On se demande souvent si l’Irlande ou l’Écosse a inventé le whisky. Même si l’Irlande possède un historique antérieur en matière de distillation, l’Écosse mérite le mérite d’avoir mûri le processus et accru sa popularité dans le monde entier. Les différences de processus commencent par la convention de dénomination, car les deux nations épellent le nom du spiritueux différemment – les Irlandais l’épelent whisky tandis que les Écossais l’épelent whisky – mais les deux varient également en termes de goût. Le whisky irlandais a tendance à être un whisky plus léger avec des notes fruitées, tandis que le whisky écossais est plus complexe avec une texture plus lourde et huileuse. Il existe bien sûr des différences subtiles au sein de chacun des deux types et vous trouverez des exceptions dans des bouteilles, des mélanges et des distilleries spécifiques, mais la différenciation est un bon début pour votre propre voyage en matière de whisky.

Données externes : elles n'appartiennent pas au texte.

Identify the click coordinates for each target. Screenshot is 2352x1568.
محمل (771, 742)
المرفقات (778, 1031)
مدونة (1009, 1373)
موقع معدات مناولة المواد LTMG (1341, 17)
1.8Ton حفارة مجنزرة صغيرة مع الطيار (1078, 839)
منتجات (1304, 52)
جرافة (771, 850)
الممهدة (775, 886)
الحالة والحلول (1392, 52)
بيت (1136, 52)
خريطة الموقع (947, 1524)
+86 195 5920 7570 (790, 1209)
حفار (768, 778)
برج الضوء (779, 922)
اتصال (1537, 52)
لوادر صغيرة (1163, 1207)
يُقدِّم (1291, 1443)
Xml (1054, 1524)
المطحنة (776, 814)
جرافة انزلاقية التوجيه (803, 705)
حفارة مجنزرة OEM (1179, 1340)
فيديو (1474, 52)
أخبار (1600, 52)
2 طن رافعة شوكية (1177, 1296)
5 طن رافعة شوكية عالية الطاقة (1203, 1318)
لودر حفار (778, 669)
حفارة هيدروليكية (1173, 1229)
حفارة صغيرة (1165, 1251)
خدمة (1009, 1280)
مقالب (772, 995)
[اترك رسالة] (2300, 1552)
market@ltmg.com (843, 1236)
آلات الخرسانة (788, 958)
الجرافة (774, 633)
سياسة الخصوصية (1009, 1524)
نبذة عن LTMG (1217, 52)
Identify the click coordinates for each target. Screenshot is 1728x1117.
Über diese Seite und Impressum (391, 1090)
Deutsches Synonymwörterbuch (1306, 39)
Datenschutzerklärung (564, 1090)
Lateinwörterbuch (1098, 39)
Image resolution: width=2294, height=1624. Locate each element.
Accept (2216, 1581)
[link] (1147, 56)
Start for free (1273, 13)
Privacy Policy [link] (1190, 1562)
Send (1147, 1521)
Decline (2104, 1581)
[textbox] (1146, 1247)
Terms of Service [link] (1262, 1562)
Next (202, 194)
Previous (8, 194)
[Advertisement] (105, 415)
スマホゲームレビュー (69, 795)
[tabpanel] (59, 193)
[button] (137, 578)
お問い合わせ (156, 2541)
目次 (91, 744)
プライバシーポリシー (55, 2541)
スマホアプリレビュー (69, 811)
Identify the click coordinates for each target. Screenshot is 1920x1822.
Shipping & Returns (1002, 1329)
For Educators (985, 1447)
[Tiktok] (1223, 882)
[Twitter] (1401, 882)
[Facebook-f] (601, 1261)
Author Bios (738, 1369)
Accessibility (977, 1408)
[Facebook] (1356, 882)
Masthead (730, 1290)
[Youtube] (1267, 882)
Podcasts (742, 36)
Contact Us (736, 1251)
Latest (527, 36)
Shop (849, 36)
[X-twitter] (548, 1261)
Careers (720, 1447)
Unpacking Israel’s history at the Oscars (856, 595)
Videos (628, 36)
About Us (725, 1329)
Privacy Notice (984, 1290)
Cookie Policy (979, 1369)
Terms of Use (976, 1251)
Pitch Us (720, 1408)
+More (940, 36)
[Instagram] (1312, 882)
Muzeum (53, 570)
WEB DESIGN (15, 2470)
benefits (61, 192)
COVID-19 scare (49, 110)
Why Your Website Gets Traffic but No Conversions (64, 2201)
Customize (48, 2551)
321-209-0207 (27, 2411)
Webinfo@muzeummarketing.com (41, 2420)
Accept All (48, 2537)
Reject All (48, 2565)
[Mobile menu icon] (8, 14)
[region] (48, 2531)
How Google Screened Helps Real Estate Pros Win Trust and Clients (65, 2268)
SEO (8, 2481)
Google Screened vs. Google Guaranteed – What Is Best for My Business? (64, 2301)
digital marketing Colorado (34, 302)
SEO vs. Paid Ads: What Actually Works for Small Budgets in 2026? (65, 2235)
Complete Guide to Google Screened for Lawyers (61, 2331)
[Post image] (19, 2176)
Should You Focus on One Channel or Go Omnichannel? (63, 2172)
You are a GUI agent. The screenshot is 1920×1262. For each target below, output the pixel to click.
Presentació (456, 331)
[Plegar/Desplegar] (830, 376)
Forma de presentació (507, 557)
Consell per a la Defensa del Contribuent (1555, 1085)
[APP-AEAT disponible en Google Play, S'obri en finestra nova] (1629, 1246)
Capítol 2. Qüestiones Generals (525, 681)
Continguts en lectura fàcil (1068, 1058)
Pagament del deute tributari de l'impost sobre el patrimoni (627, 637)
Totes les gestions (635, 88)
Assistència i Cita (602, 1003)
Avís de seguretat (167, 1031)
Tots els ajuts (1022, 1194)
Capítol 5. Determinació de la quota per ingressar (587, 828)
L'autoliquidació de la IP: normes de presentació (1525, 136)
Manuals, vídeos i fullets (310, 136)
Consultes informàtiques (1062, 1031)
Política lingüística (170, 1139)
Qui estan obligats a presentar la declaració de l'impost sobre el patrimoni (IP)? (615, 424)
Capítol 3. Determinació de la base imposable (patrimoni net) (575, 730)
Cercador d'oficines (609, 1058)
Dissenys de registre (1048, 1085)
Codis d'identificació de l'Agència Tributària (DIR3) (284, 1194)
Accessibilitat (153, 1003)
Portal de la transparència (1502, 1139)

Cette différence de saveur peut être attribuée au processus de fabrication du whisky de chaque nation. Le whisky écossais est régi par les règles de la Scotch Whisky Association et le whisky irlandais par l’Irish Whiskey Technical File. Bien qu’aucun des deux ne précise le nombre de fois que le spiritueux doit être distillé, la majorité des whiskies écossais sont distillés deux fois, tandis que le whisky irlandais est souvent distillé trois fois. En général, un whisky triplement distillé est plus doux, moins visqueux et plus facile à boire. La complexité gustative du scotch est largement associée aux cinq régions distinctes de production de whisky d’Écosse, qui confèrent à ce spiritueux leurs caractéristiques uniques. Et comme le scotch n’est généralement distillé que deux fois, ces caractéristiques gustatives et aromatiques sont fortes. Le scotch a tendance à avoir des notes terreuses et moussues, souvent à cause de la tourbe naturelle utilisée lors du séchage de l’orge maltée.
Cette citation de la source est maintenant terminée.